Final Project in RC autonomous car

Autonomous car

Autonomous vehicles are automobiles that can move without any intervention by detecting the road, traffic flow and surrounding objects with the help of the control system they have. These vehicles can detect objects around them by using technologies and techniques such as RADAR, GPS, Odometry, Computer Vision. The autopilot drive of autonomous vehicles starts briefly with the ultrasonic sensors on its wheels, detecting the positions of vehicles that are braking or parked, and data from a wide range of sensors(Cameras , GPS etc..) are analysed with a central computer system and events such as steering control, braking and acceleration are performed.

Purpose

We are aiming to add emergency vehicle priority awareness feature to autonomous cars. In our project, we plan to use Artificial Intelligence, Machine Learning, Image Processing methods and test the results in simulation environment. The Autonomous Vehicle Drive Simulator that we will use need to provide us to simulate sensors.

CONTENT OF PROJECT

  1. ESP32

  2. Arduino IDE

  3. Android Studio

  4. OpenCV Library

Architecture of the CAR :

KYRC Speed Controller

ESP32 Heltec Lora

Tools to be used in this project

  1. ESP32

In this section we will cover all informations that we should know about ESP32.

  1. Arduino IDE

Code we to calibirate the RC car in Arduino we will see in this section how we used servo motors with RC speed controller.

  1. Android Studio

The code of to detect lanes and street signs with TF lite models and OpenCV

  1. OpenCv Library

We will use OpenCV for image proccessing and to detect the lines with Hough transform.

  1. YoloV5 / RCNN / Mobile Net v2.

Training YoloV5 on customized dataset to detect street signs and converting the weights to TensorFlow lite in order to use in Android Studio.

  1. Deep Sort / Kalman filter for tracking purpose.

ESP32 Heltec Lora

ESP32 is a low-cost, low-power Microcontroller with an integrated Wi-Fi and Bluetooth.
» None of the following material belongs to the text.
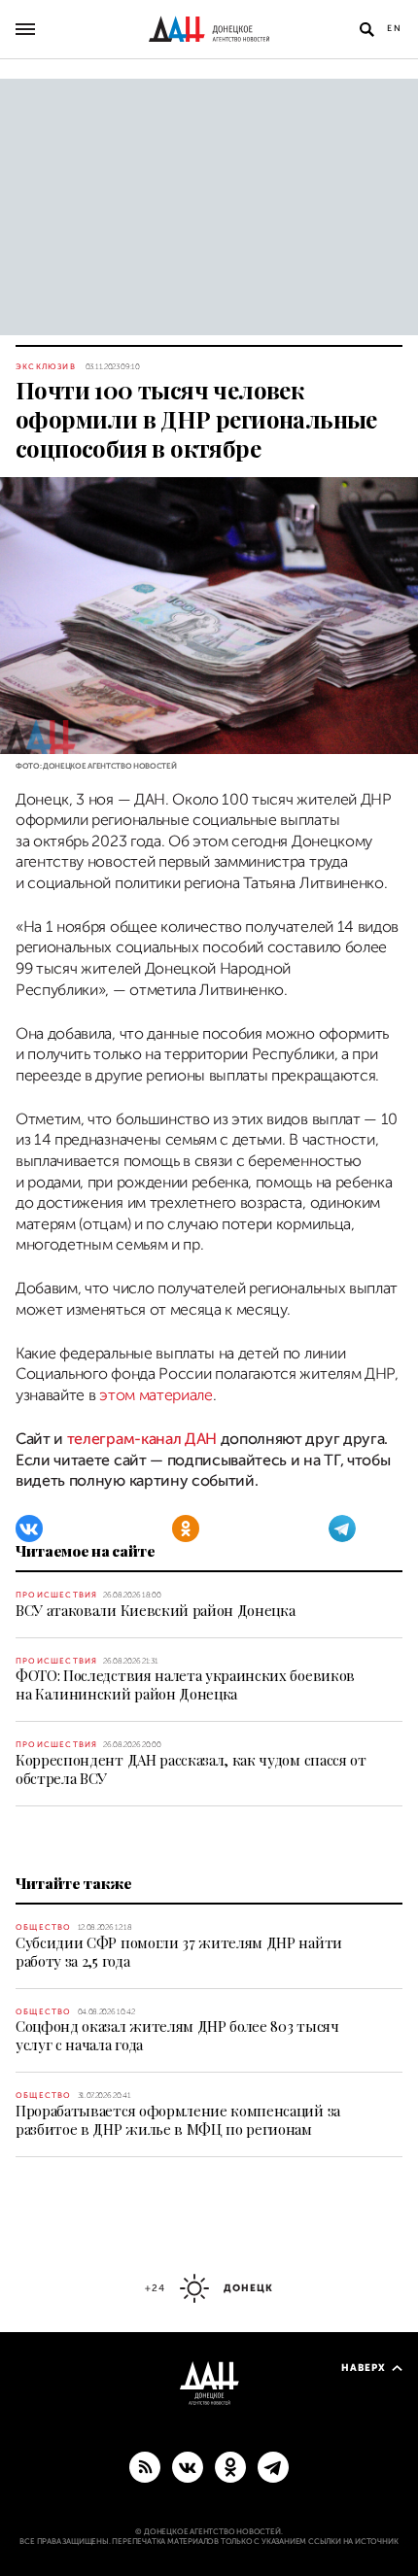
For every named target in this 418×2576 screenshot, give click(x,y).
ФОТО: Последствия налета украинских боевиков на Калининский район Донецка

It is the successor to the ESP8266 which is also a low-cost Wi- >Fi microchip albeit with limited vastly limited functionality.

Useful link to start learning on ESP32 with Heltec

https://heltec-automation-docs.readthedocs.io/en/latest/esp32/quick_start.html

CONTENT

  1. How to install this library

  2. How to use this library


How to install this library

We recommend using the Arduino library manager, it's the simplest way

Use Arduino Library Manager

Open Arduino IDE, then Select Sketch->Include Library->Manage Libraries... Search Heltec ESP32 and install it.

Β 

Use Git

Firstly, make sure git and the Arduino IDE have been installed first. If not, please refer How to install Git and Arduino. When Arduino is installed correctly, you will find a folder in "Username/Documents/Arduino/Library". this library must in this path!

Open "Git bash" in path Username/Documents/Arduino/Library, and input:

git clone https://github.com/HelTecAutomation/Heltec_ESP32.git

You will see such a new folder in your library path, install done.

How to use this library

This library requires the Heltec ESP32 develop framework!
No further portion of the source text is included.